When building reusable components I create a set of classes that work together to accomplish some larger goal and put them all in a lvlib. Sometimes some of those classes are optional--they are not required by the library for it to work but they can make it easier for users to use the library for certain tasks. These optional classes belong in the same namespace as the library. One behavior of libraries is that they load all inner libraries. When the inner library is a class all the class member vis are loaded, which wastes time and consumes resources when the classes aren't needed.
My current options are:
- Don't include the classes in the library. Consequence: I run a higher risk of name collisions and there's no continuity.
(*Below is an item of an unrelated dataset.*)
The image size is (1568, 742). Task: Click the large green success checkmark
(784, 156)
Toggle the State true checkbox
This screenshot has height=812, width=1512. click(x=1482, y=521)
- Put each optional class in its own independent library. Consequence: Namespace pollution and a reliance on an arbitrary convention to figure out what libraries should be used together.
- Put the optional classes in the library. Consequence: Resources are used needlessly.
Usually I do the last option as it provides a more cohesive user experience. I wish I didn't have to. An lvlib is a functional grouping of code. A namespace is a logical grouping of code.
To be explicit, I would like to be able to define namespaces for each library such that:
- I can have a single namespace that crosses multiple lvlibs.
- I can have multiple namespaces within an lvlib.
- I can add libraries to a namespace without rebuilding all the libraries in the namespace.
- Loading a component with a specific namespace doesn't automatically load all sub-namespaces.
Futher,
- I'm not requesting the ability to separate a single class into multiple namespaces, nor do I think that's a good idea.
- I don't mind the class name being part of the fully qualified namespace.